I think that this is a Prestolite Distributor, as I know, Motorcraft came 1979.
What is the build date of the engine?
If the engine is from 74-75, it should be fine.
Could you post your wiring diagram?
The blue box does not seem to be factory...

My 78 CJ5 used the Motorcraft and I thought I read somewhere that Prestolite lasted till 77. I also remember the Prestolite not getting rave reviews. I was just going by what year the previous owner told me it was a '75 AMC 304 . I'll get a picture of the wiring diagram after work.

Prestolite distributor
Blue box is voltage reg
Second box (below) is ignition module
Vac advance is not hooked up
Could be a bad ground causing the low spark among other things.

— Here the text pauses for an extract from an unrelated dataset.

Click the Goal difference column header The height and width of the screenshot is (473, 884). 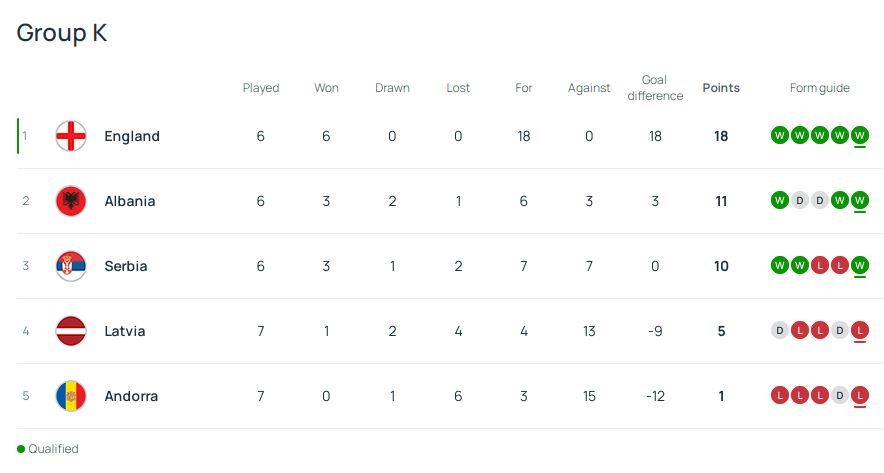[655, 88]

By getting the DUI distributer I can cut all that out and run just a hot wire to the distributer correct? Where do I check for grounds or add one? Electrical is easily my greatest weakness by far.
 
Petescj - I'm a big believer in the DUI I put on my 360. The usual warning applies, use the stock gear on your distributor. It's an easy change over. Yes, even though the DUI gear is supposed to be okay, if for no other reason do it for peace of mind. Check the stock gear closely though, you never know you might have a toasted cam gear. I wired directly to the ignition switch, but that won't be easy with the GM column you have. Trace the wire going to your ignition back past the resister to where you get a solid 12v and you are good to go. Another piece of excitement is installing your DUI so it doesn't hit your power steering pump. I installed mine as a distributor normally is located, saw that the wire plug in box on the side of the distributor wouldn't allow it to be properly timed. So I jumped the gear one tooth. This brought the timing around, but the vacuum can hit the water pump hose you can see in your pictures. You probably won't have any problem with that. My engine still has it's air conditioning pump in the way so there was another hurtle for me to jump that you likely won't have trouble with. You can spend crazy money for HEI spark plug wires. I used universal MSD wires. A great kit with the proper HEI wire ends and a crimping tool included.
 
Pete, from what I have read thru the years in the CJ type forums, the best replacement for the Prestolite is a DUI. As for for grounds maybe start another post, I for one think the CJ was poorly grounded to save money and can benefit by adding a few plus adding some larger wires in some locations. You should probably look closer at that blue box as it does appear to be some sort of add on looking at those crimp connectors.
 
I don't really think the grounding was bad on a new CJ, I think the grounding can be bad 40 years later. After all no mater what they say metal is metal and electricity will run through metal just fine. I would run the battery ground wire to a nice clean spot on the frame, from that spot run a battery cable with eyes on both ends to a bolt on the engine. It wouldn't hurt to run a similar cable between the heads, you will find empty threaded holes on the back the heads, I use those. Most battery cables will have an extra heavy gauge wire at the clamp. I use that wire to ground the body. From there you can go nuts running ground wires to the dash and maybe one to the rear of your CJ, but since electricity will run in metal I run a ground wire from a frame rail to the rear portion of the body. Where the tail lights are grounded is a good spot. A lot of folks like to run more ground wires all over the place, I'm not a believer, but they are and it certainly can give you piece of mind knowing that your CJ is well grounded. I'll also add a disclaimer, I live in the desert south west, but came from the Adirondacks so I know from what I speak. We don't have the rust you will be dealing with in Pa. While my frame is old and might have cracks in it, there is absolutely no rust on it.
 
Petescj - I'm a big believer in the DUI I put on my 360. The usual warning applies, use the stock gear on your distributor. It's an easy change over. Yes, even though the DUI gear is supposed to be okay, if for no other reason do it for peace of mind. Check the stock gear closely though, you never know you might have a toasted cam gear. I wired directly to the ignition switch, but that won't be easy with the GM column you have. Trace the wire going to your ignition back past the resister to where you get a solid 12v and you are good to go. Another piece of excitement is installing your DUI so it doesn't hit your power steering pump. I installed mine as a distributor normally is located, saw that the wire plug in box on the side of the distributor wouldn't allow it to be properly timed. So I jumped the gear one tooth. This brought the timing around, but the vacuum can hit the water pump hose you can see in your pictures. You probably won't have any problem with that. My engine still has it's air conditioning pump in the way so there was another hurtle for me to jump that you likely won't have trouble with. You can spend crazy money for HEI spark plug wires. I used universal MSD wires. A great kit with the proper HEI wire ends and a crimping tool included.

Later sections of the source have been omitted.